[SUPPLIED PASSAGE — start]
11/13/2016 Sunday after Trump was elected.
Sermon preached by Rev. Karen Fitz La Barge at North Kent Presbyterian Church, Rockford, MI
Last week on Tuesday evening after choir, I rushed home to watch the election results come in. I was all set up in my living room with the television on PBS and my laptop on Facebook and various websites that report the election results county by county. And that is when I, like so many of you, got a huge surprise. –The polls that had so confidently predicted a sweeping Hillary Clinton victory were being crushed by a turn out from unlikely voters that the poll takers had assumed would not participate and so whom they did not survey. –But these voters DID come out to their precincts and many of them voted for Donald Trump. I, like many of you were in shock. What had just happened? Was this a dream or reality? As I watched the comments of people on Facebook, who like me were still awake and watching at 2:00 in the morning, the only thing that I could think to do for everyone was to pray. And so I offered up this prayer on Facebook, inspired by the classic benediction:
May God bless us and keep us, even if our candidate does not win. May God’s face shine down with love upon all of us, no matter if we voted for change or for experience. May God be gracious to us and grant us all peace no matter the good or the ill that happens in this world.
[SUPPLIED PASSAGE — finish]
[DATA EXCERPTS — start]
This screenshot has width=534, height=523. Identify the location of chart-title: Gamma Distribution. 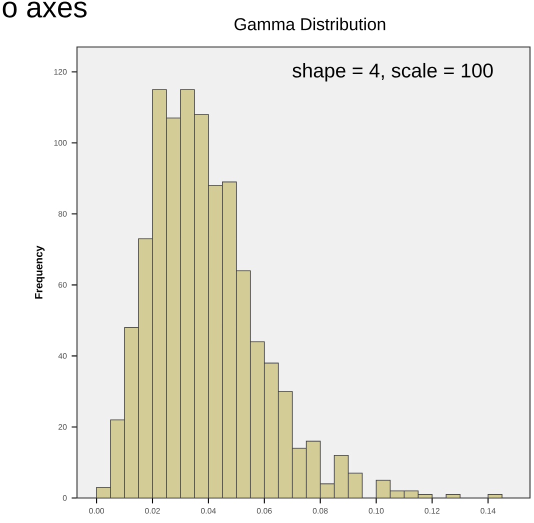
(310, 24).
[DATA EXCERPTS — finish]
[DATA EXCERPTS — start]
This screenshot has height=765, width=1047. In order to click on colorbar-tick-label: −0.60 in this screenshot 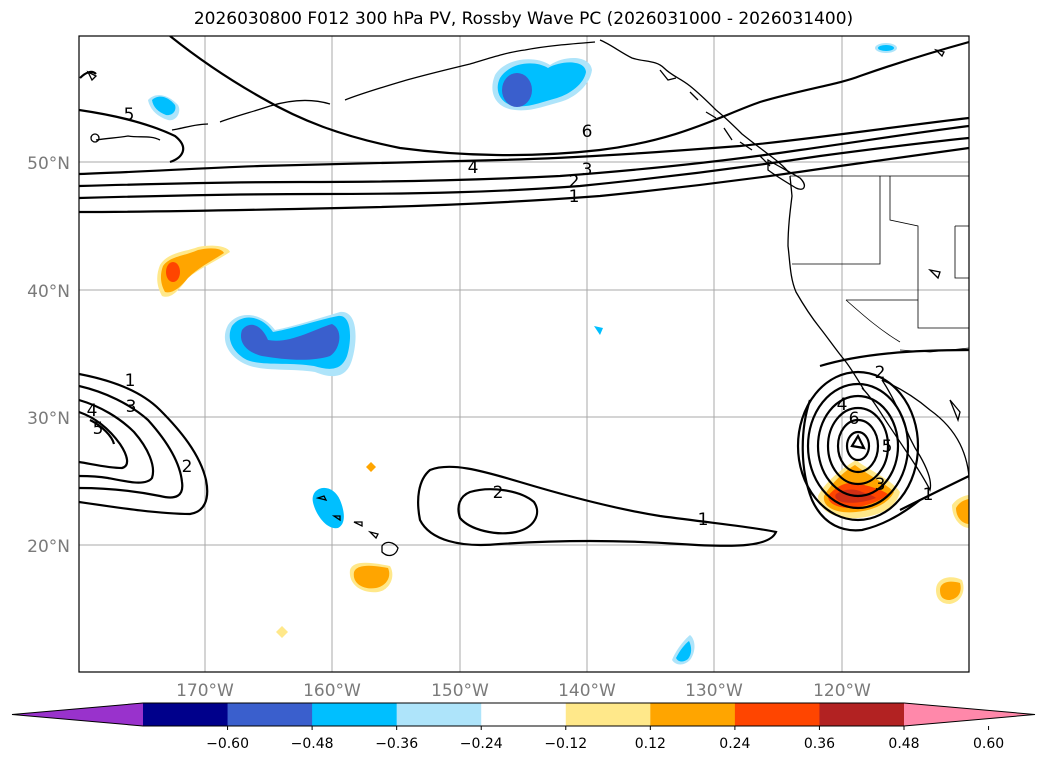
[DATA EXCERPTS — finish]
PROBLEMS AND TASKS »
[A] Answer these questions from the sermon, one answer per line:
(i) At which church was the sermon preached?
(ii) What channel was the television tuned to while the results came in?
(iii) Where did the preacher offer the prayer inspired by the classic benediction?
[B] Carry the sermon forward from its final sentence.
The items are not needed for anything that comes next.

OUTPUTS FOR THE TASKS »
[A]
(i) North Kent Presbyterian Church, Rockford, MI
(ii) PBS
(iii) On Facebook

[B]
I didn’t sleep very well and woke up on Wednesday morning to check on the reaction of the world on social media. Some of my white Facebook friends were jubilantly and loudly celebrating Trumps win, and the white Democrats were crying in shock and grief and disappointment. That was alI as I had expected. But it was the reaction of the Minorities and my Gay, Lesbian and Transgendered friends that woke me up completely. –They were simply and absolutely terrified. This was not the usual lamenting that their candidate did not win and the stages of grief that many of us are very familiar with. This was pure fear. Fear on the level of a terror attack. A personal 9-11. One person described it as feeling that “open season” had just been declared on them, and that all of the haters that were out there had just been given a “license” to act on their thoughts. –That the haters could now be as bad as they wanted to be and that their hateful behavior would now be tolerated with a nod from the president Trump and his new racist, sexist and xenophobic federal government friends. –Were things going to actually get that bad? –God forbid! But it was like I had been asleep and not paying close enough attention to what had been going on.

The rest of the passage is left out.